:: Gösterilen Metin

TOKİ 2003-2012 arasında 551.552 konut üretmiştir. Üretilen konutların 468.386’i sosyal konut niteliğindedir, 83.166’i ise kaynak geliştirme (60.192’si Emlak Konut Gayrimenkul Yatırım Ortaklığı) uygulamasıdır.

Konut Finansmanı Şirketleri

Mart 2007 yılında çıkarılan 5582 nolu “Konut Finansmanı Sistemine İlişkin Çeşitli Kanunlarda Değişiklik Yapılması Hakkında Kanun” ile Türkiye’de bankaların yanı sıra finansman şirketlerinin kurulmasına ve konut kredisi vermelerine olanak sağlanmıştır. 2008 yılında Bankacılık Düzenleme ve Denetleme Kurumu’ndan aldığı lisans ile Türkiye’nin ilk konut finansman şirketi DD Mortgage, Deutsche Bank ve Türk Doğan Grubu ortaklığında kurulmuştur.

::::
:: Verilen Malzeme

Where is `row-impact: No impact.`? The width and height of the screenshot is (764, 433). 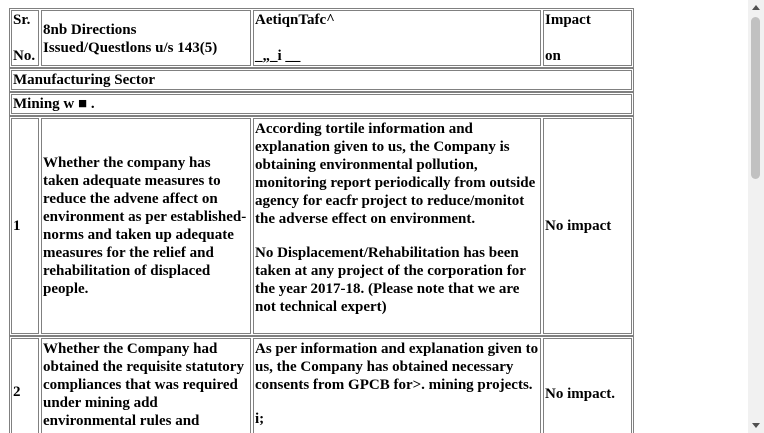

::::

Sorular:
A) Gösterilen metne göre aşağıdaki soruları yanıtlayın:
(i) TOKİ 2003-2012 arasında toplam kaç konut üretmiştir?
(ii) 5582 nolu kanun hangi ay ve yılda çıkarılmıştır?
(iii) DD Mortgage hangi ortaklıkta kurulmuştur?
B) Gösterilen metinde adı geçen tüm kurum ve şirketleri sıralayın.
C) Gösterilen metinden "TOKİ 2003-2012 arasında" sözcüklerini içeren ifadeyle açılıp "Grubu ortaklığında kurulmuştur." ile kapanan bölümü hiçbir değişiklik yapmadan çıkarın.

Çözüm Listesi:
A)
(i) 551.552 konut.
(ii) Mart 2007.
(iii) Deutsche Bank ve Türk Doğan Grubu ortaklığında.

B)
- TOKİ
- Emlak Konut Gayrimenkul Yatırım Ortaklığı
- Bankacılık Düzenleme ve Denetleme Kurumu
- DD Mortgage
- Deutsche Bank
- Türk Doğan Grubu

C)
TOKİ 2003-2012 arasında 551.552 konut üretmiştir. Üretilen konutların 468.386’i sosyal konut niteliğindedir, 83.166’i ise kaynak geliştirme (60.192’si Emlak Konut Gayrimenkul Yatırım Ortaklığı) uygulamasıdır.

Konut Finansmanı Şirketleri

Mart 2007 yılında çıkarılan 5582 nolu “Konut Finansmanı Sistemine İlişkin Çeşitli Kanunlarda Değişiklik Yapılması Hakkında Kanun” ile Türkiye’de bankaların yanı sıra finansman şirketlerinin kurulmasına ve konut kredisi vermelerine olanak sağlanmıştır. 2008 yılında Bankacılık Düzenleme ve Denetleme Kurumu’ndan aldığı lisans ile Türkiye’nin ilk konut finansman şirketi DD Mortgage, Deutsche Bank ve Türk Doğan Grubu ortaklığında kurulmuştur.